__The task__: The answer must consist solely of the lines from the one with "Image resolution: width=624" through the last line of the data, copied exactly, with no pictures.

[Start of section]

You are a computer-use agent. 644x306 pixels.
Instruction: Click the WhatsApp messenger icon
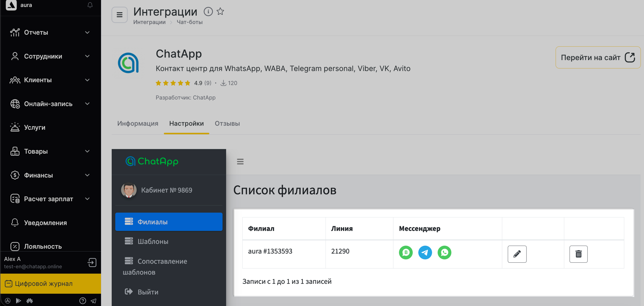(x=444, y=252)
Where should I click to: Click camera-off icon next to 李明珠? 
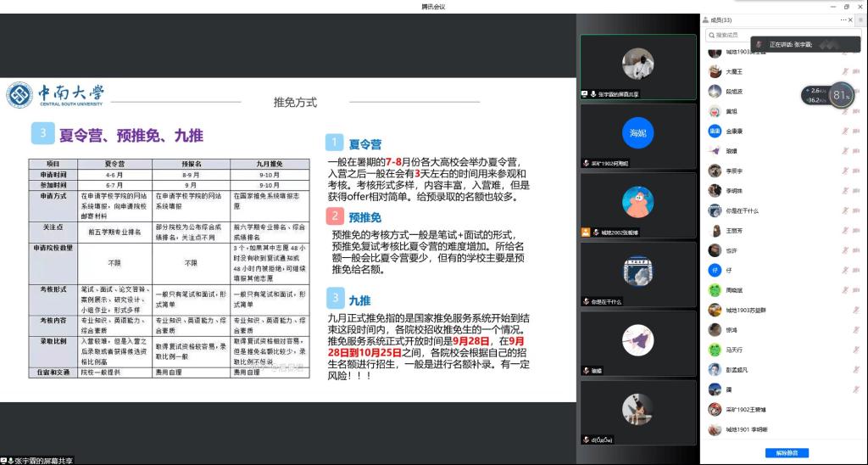[858, 191]
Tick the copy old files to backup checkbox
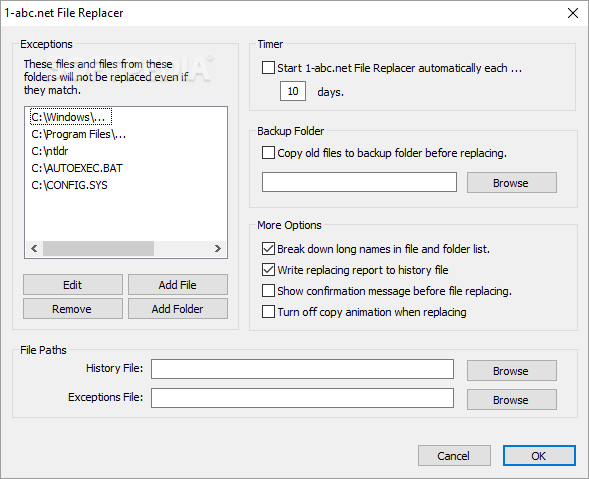589x479 pixels. coord(268,153)
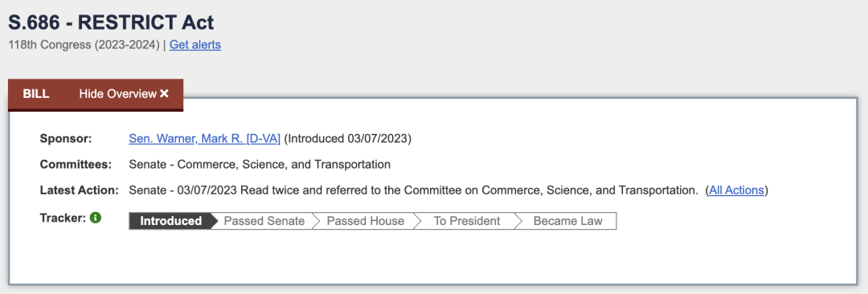The height and width of the screenshot is (294, 868).
Task: View the All Actions link
Action: [x=737, y=190]
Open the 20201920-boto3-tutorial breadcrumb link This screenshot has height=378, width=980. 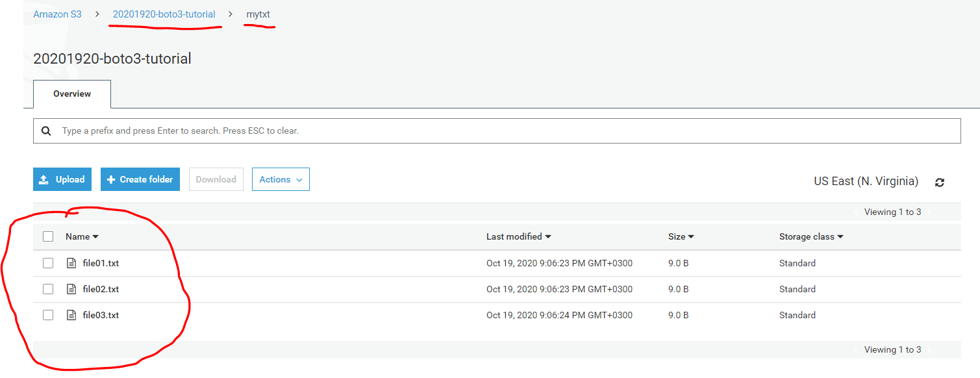pyautogui.click(x=165, y=14)
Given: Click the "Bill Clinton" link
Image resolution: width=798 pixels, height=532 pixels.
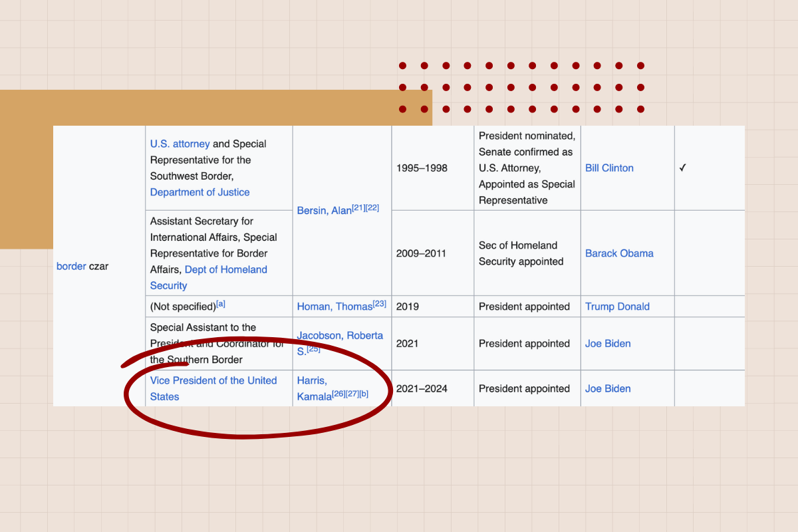Looking at the screenshot, I should click(x=609, y=168).

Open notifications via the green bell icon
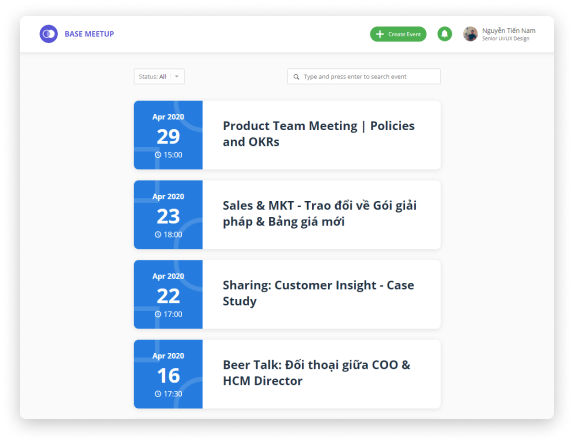click(444, 34)
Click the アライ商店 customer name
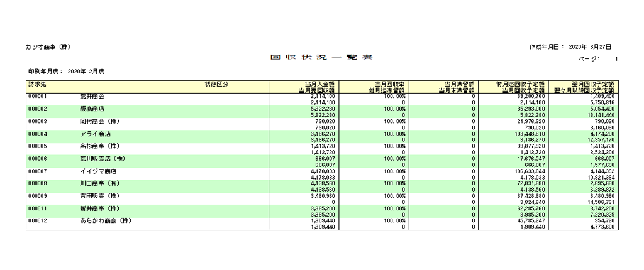644x270 pixels. tap(95, 134)
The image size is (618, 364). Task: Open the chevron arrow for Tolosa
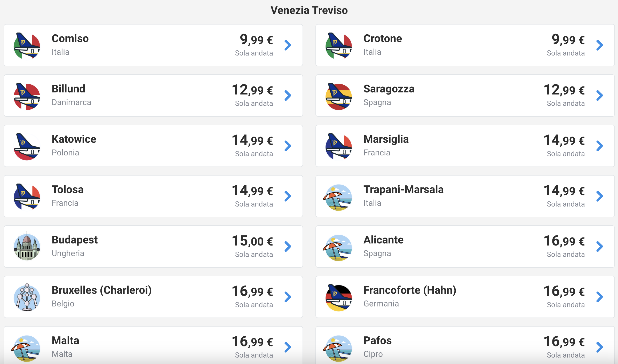coord(288,196)
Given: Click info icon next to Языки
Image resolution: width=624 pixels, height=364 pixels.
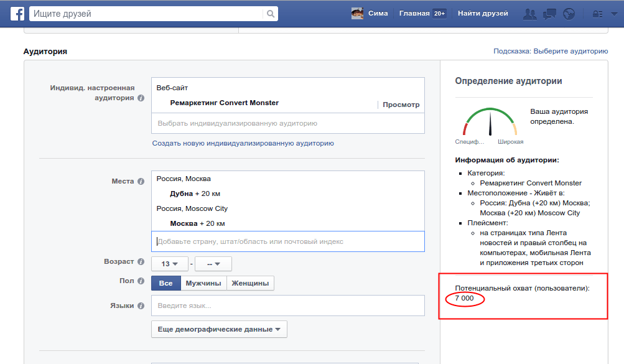Looking at the screenshot, I should tap(141, 306).
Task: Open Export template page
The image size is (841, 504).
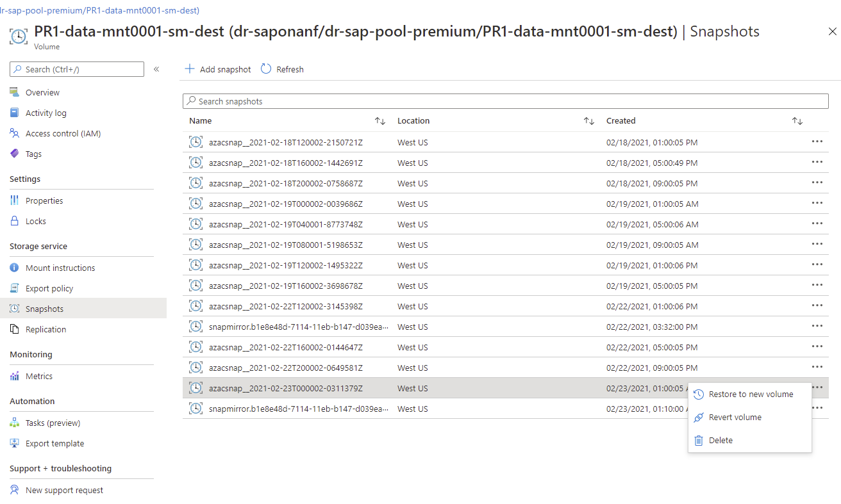Action: [x=54, y=444]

[End of section]

__Solution__:
Image resolution: width=624 pixels, height=364 pixels.
Looking at the screenshot, I should tap(141, 306).
Task: Open Export template page
The image size is (841, 504).
Action: [x=54, y=444]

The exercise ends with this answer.